Trading a New “ETF”

Trading a New “ETF”

July 27, 2022

The message from the most famous financial advisors in the world is clear:

You have to be diversified.

It’s the only way to trade, and if we stay diversified we can beat all of the mutual funds and active traders by a mile.

All the experts and all the “research” says so.

“But how can we do it,” we ask. “How can we utilize the omnipotent power of diversification?”

“Easy,” they say. “Just trade an ETF.”

What’s an ETF? It’s an instrument made up of a bunch of other instruments. The SPY ETF, for example, has all of the S&P 500 inside of it. If you trade the SPY by itself–just one instrument–you get the diversification benefit of actually trading the entire S&P 500 all at once.

We can buy the SPY, forget about it forever because it’s diversified, and beat the returns of everyone.

So they tell us.

How diversified are we, though? The SPY has five hundred companies but don’t many of them overlap? And aren’t they all just companies with similar problems in bad times and similar advantages in good times? It sounds diversified, but is it?

Is there anything else that better uses the superpowers of diversification?

How about an instrument that takes the interest rates of an entire country into account? The movement of interest rates is enormously complex, factoring in politics, GDP growth, central bank doctrines, consumer behavior, and many other things. How about if that instrument also took into account the relationship of one country’s currency versus another? Now we’re factoring in all those elements from all over the world.

The complex relationship between England, Scotland, Wales and Japan, for example, seems way more encompassing than a few hand-picked United States companies.

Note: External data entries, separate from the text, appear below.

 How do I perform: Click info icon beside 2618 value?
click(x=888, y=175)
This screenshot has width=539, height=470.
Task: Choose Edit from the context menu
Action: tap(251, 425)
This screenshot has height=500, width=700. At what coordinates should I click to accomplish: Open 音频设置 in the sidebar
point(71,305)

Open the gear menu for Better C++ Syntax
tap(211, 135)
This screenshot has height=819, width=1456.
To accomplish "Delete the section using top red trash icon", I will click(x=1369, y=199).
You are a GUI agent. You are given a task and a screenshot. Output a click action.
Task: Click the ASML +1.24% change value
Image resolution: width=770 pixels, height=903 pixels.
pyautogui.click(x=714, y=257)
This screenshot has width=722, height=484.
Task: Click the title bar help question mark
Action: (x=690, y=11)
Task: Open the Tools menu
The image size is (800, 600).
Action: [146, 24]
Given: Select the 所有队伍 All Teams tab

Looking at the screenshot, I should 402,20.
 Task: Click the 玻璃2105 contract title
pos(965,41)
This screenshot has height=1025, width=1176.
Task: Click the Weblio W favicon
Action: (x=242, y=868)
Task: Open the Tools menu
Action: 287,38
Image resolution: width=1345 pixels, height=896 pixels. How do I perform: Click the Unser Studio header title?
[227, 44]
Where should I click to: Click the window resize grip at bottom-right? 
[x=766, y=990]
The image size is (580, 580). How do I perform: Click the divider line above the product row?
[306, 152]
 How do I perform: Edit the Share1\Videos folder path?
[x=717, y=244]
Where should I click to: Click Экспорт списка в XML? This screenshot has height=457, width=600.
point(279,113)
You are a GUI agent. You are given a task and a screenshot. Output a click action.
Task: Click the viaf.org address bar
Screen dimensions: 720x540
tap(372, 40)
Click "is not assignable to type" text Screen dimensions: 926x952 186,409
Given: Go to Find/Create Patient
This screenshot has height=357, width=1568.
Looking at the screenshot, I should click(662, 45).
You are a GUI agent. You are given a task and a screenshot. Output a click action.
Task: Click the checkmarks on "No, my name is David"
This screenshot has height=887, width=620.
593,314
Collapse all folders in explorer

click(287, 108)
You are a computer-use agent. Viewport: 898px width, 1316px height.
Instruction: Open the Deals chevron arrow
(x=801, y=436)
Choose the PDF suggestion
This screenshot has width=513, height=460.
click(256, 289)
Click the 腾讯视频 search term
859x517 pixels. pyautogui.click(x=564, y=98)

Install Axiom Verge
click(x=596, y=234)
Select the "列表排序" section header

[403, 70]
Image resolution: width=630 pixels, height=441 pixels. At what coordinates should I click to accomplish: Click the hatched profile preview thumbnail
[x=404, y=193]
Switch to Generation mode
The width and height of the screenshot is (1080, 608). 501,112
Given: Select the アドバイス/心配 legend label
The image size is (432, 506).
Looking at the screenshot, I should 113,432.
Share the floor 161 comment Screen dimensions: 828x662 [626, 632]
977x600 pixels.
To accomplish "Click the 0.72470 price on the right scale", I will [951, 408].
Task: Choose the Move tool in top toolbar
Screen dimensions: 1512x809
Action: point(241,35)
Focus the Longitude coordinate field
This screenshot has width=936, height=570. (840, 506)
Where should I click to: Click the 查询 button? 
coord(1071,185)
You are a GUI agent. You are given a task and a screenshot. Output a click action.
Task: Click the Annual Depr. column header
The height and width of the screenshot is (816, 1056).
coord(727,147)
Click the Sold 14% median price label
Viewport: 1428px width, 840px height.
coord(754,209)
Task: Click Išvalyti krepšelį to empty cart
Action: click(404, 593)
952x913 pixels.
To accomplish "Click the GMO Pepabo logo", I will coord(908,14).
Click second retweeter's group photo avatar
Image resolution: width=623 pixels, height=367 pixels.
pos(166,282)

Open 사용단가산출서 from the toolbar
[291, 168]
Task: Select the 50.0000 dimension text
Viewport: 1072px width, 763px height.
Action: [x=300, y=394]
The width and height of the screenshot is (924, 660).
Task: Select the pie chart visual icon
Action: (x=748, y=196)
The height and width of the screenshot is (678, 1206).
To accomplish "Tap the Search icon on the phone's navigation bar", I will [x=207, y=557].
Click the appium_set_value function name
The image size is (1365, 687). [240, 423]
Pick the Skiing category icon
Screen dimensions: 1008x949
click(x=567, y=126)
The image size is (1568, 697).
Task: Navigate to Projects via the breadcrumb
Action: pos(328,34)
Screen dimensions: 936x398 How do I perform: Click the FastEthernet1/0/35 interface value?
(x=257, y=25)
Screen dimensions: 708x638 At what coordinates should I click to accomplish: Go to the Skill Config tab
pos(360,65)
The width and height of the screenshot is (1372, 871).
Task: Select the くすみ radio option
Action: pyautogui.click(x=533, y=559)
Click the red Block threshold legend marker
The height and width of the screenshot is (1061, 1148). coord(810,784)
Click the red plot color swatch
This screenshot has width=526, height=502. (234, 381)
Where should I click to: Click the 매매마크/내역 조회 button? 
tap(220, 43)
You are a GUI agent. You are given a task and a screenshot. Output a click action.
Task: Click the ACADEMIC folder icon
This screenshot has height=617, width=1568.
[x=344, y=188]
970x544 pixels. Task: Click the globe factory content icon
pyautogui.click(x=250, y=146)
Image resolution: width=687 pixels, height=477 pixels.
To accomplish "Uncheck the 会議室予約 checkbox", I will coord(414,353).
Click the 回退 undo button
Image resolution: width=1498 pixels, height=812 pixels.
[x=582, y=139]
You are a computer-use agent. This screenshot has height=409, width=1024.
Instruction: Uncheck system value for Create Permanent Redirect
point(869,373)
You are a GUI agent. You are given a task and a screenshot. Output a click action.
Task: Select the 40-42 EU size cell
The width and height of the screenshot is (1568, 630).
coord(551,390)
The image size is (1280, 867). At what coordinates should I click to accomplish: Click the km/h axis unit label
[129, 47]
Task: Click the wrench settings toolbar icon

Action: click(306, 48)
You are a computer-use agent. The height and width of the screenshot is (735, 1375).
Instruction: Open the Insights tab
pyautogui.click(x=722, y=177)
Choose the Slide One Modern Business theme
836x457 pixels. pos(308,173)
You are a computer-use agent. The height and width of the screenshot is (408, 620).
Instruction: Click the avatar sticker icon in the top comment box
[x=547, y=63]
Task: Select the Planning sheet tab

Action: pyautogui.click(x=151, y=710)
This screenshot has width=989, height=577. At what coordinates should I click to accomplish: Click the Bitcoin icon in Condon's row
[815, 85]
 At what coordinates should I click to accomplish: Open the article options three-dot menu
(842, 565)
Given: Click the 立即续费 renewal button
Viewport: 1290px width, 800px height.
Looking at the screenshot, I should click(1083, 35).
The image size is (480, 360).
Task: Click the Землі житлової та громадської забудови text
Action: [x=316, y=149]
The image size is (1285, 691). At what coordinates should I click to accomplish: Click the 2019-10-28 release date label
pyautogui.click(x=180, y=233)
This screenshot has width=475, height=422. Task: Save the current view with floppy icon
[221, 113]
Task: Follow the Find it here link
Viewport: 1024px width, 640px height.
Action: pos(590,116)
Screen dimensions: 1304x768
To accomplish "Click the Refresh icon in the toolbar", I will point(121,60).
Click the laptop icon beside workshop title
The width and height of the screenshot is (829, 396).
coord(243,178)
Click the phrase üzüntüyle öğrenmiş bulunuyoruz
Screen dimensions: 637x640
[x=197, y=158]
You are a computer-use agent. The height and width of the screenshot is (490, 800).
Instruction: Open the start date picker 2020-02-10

Isn’t just one Forex currency pair way more diversified than an ETF?

Furthermore, one Forex currency pair trends way harder than an ETF ever could.

More diversification and more returns? Why would anyone turn that down?

And, as you know, I don’t turn it down. I only trade the “GBPJPY ETF” (GBPJPY in spot Fx) in all of my Forex accounts.

Is it safe to do that? Is it effective?

The safe part is up to each trader. If a conglomerate of U.S. companies seems safer than a multi-faceted, multi-country relationship, then stick to a basic ETF. The experts would applaud anyone who loves SPY.

We’re going to focus this week on effective. Does trading GBPJPY produce good returns?

Let’s look at 2022 first. How has the diversified stalwart SPY done in 2022?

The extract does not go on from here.